**Exercise details:** Please return the whole listing below line for line, leaving out the pictures.

**Data provided:**
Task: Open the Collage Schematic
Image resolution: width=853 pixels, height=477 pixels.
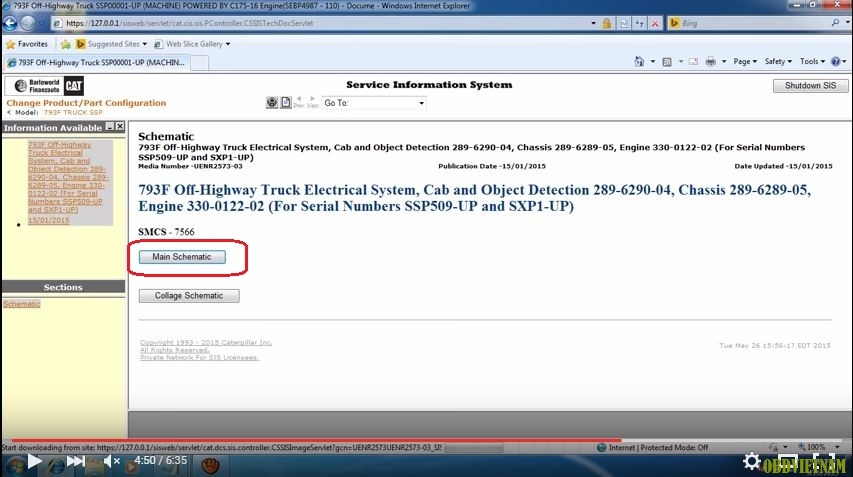Action: pyautogui.click(x=188, y=296)
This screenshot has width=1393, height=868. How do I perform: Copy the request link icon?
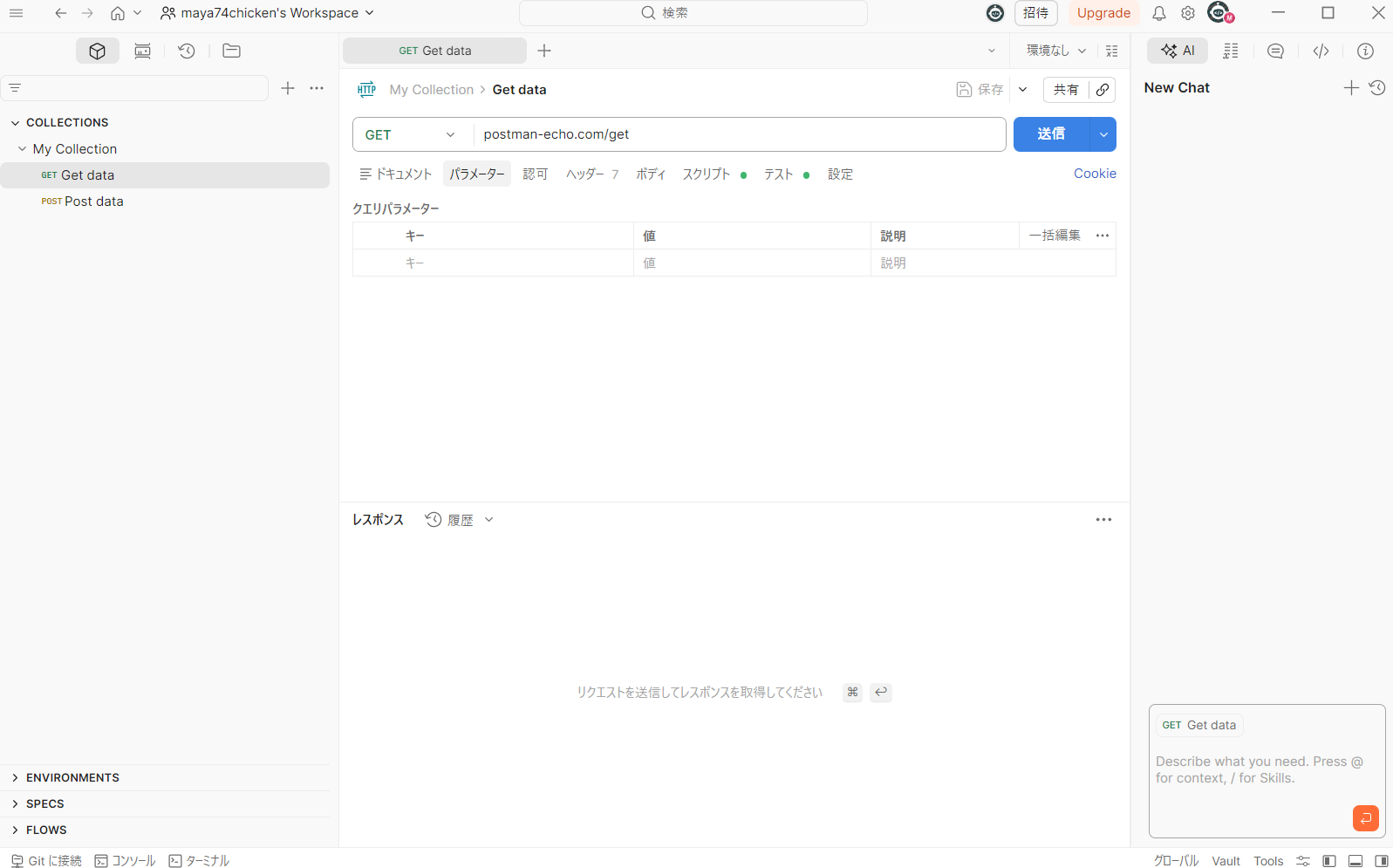[x=1103, y=90]
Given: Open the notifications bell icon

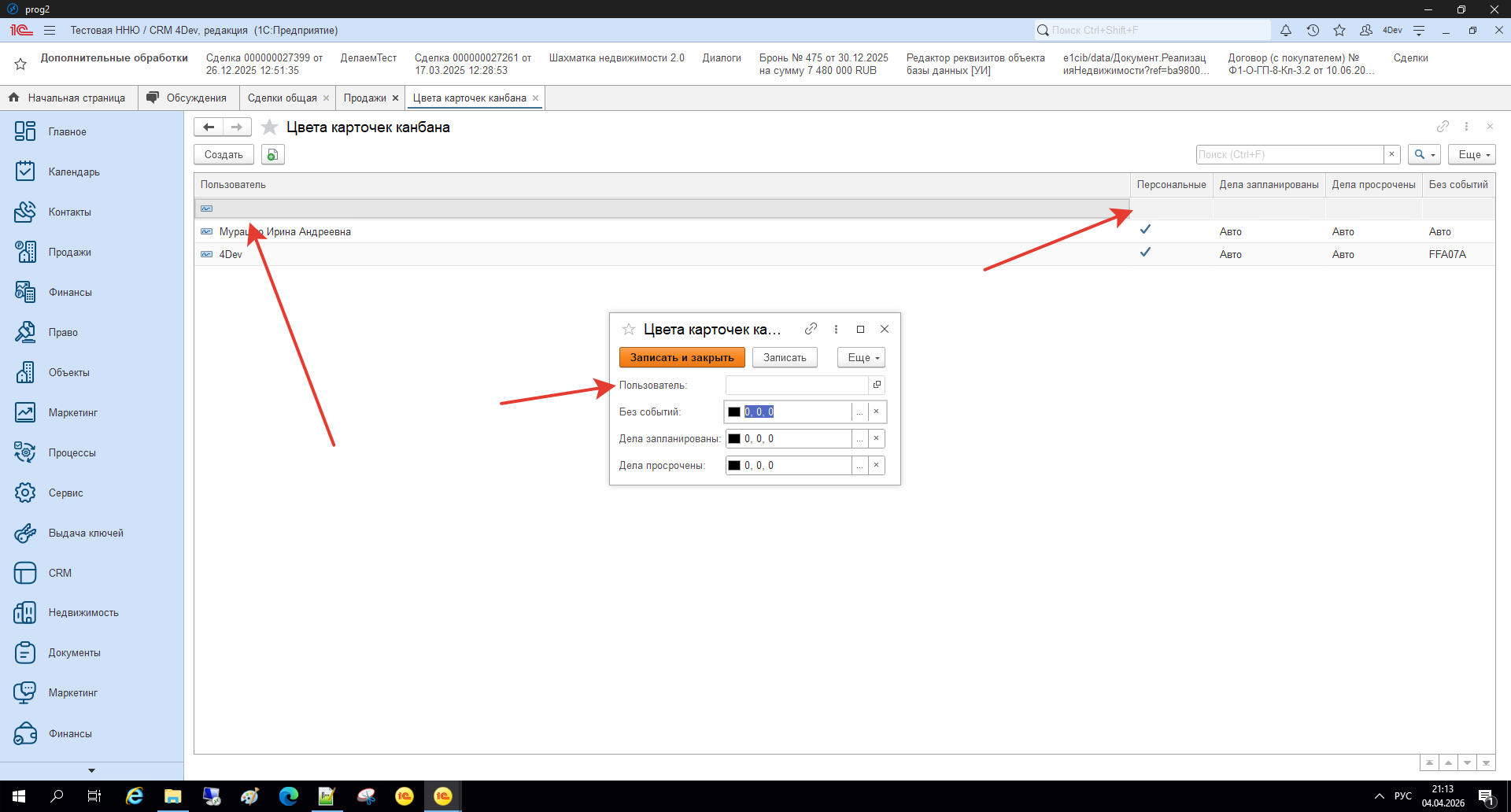Looking at the screenshot, I should [1285, 31].
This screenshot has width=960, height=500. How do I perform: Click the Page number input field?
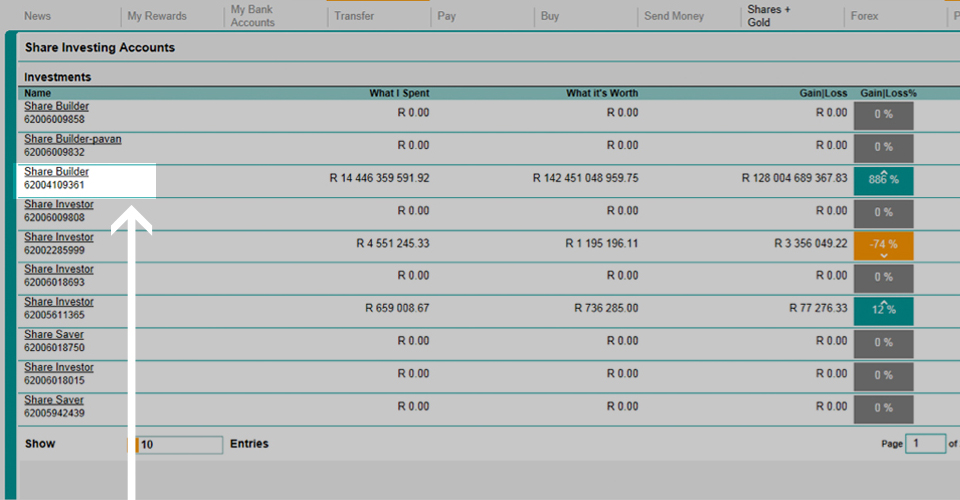tap(925, 444)
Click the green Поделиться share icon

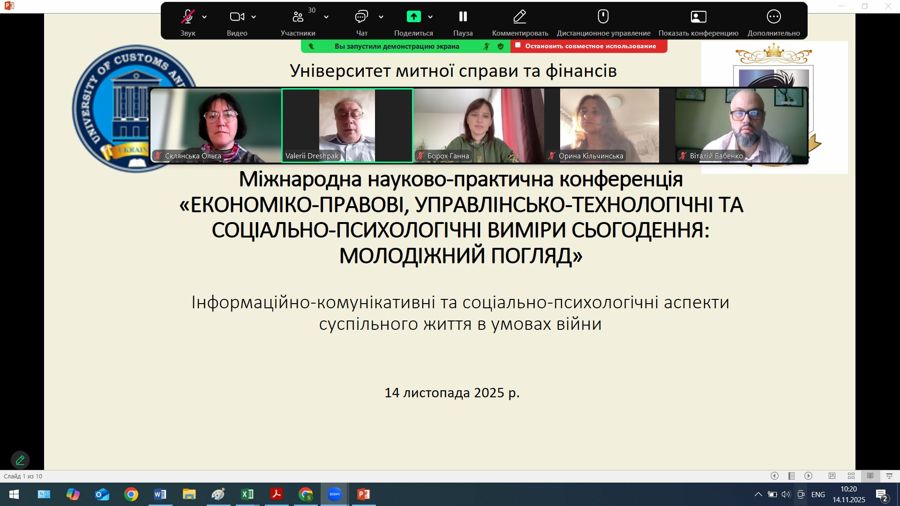point(414,17)
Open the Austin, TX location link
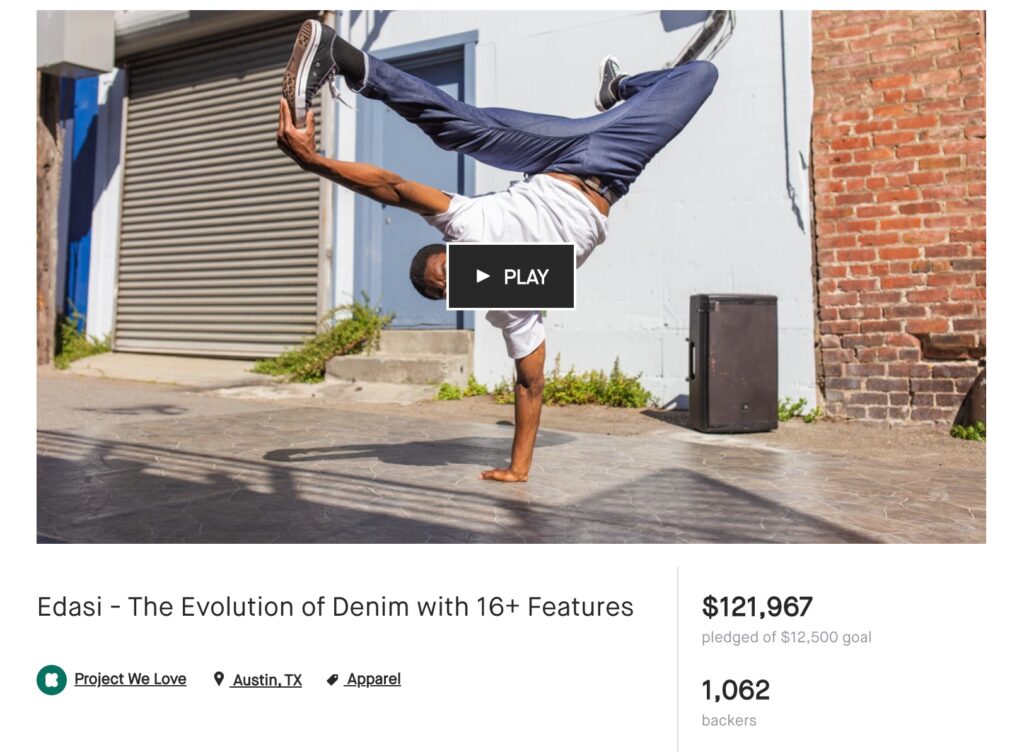The width and height of the screenshot is (1024, 752). coord(266,680)
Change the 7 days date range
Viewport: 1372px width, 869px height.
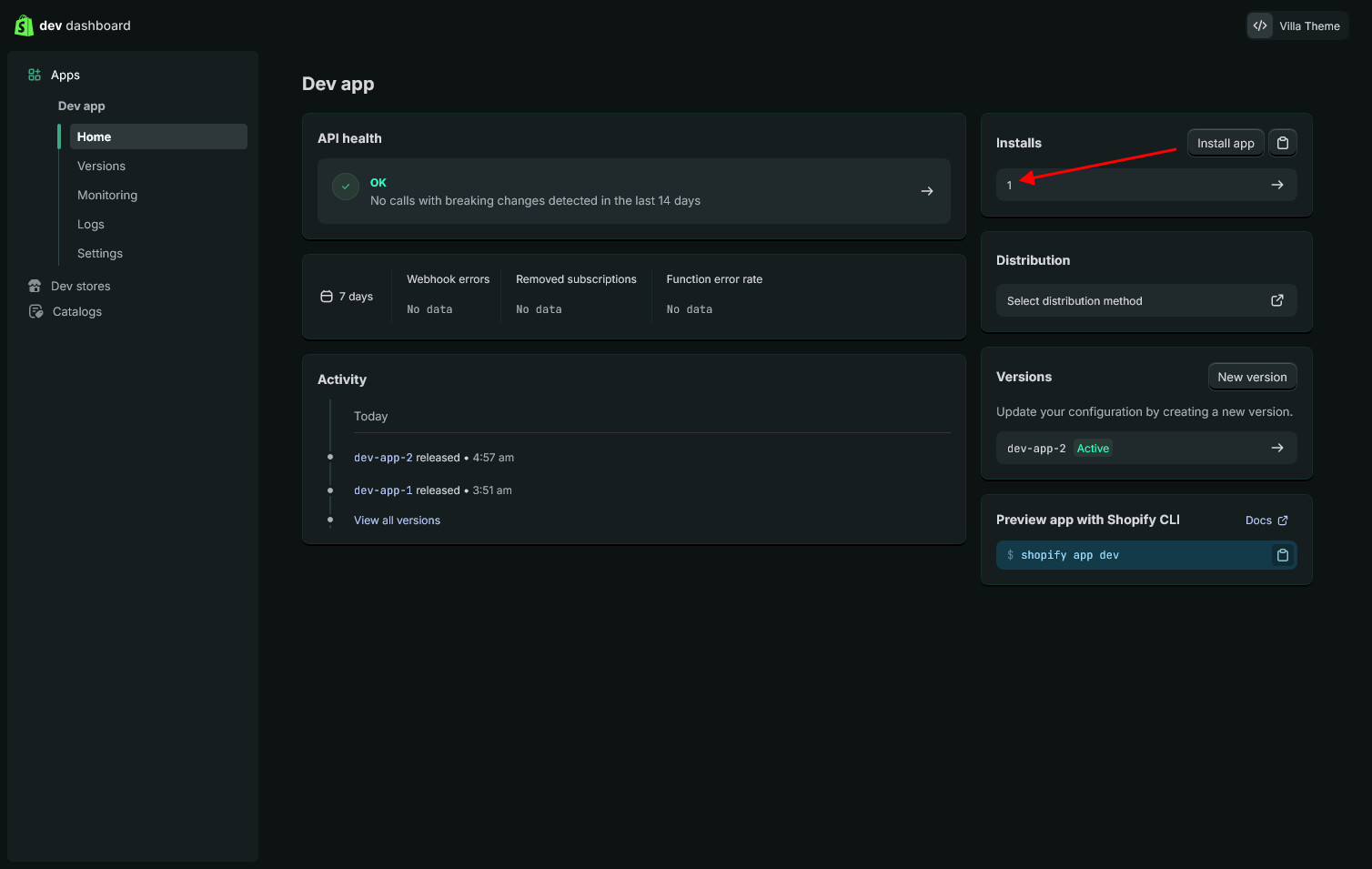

**The output:**
Task: Open the Collage Schematic
Image resolution: width=853 pixels, height=477 pixels.
Action: pyautogui.click(x=188, y=296)
This screenshot has width=1393, height=868. How do I perform: Copy the request link icon?
[x=1103, y=90]
Given: Open the notifications bell icon

Looking at the screenshot, I should [1285, 31].
This screenshot has width=960, height=500. How do I perform: Click the Page number input field?
tap(925, 444)
Click the green Поделиться share icon

point(414,17)
Open the Austin, TX location link
The width and height of the screenshot is (1024, 752). coord(266,680)
Change the 7 days date range
Viewport: 1372px width, 869px height.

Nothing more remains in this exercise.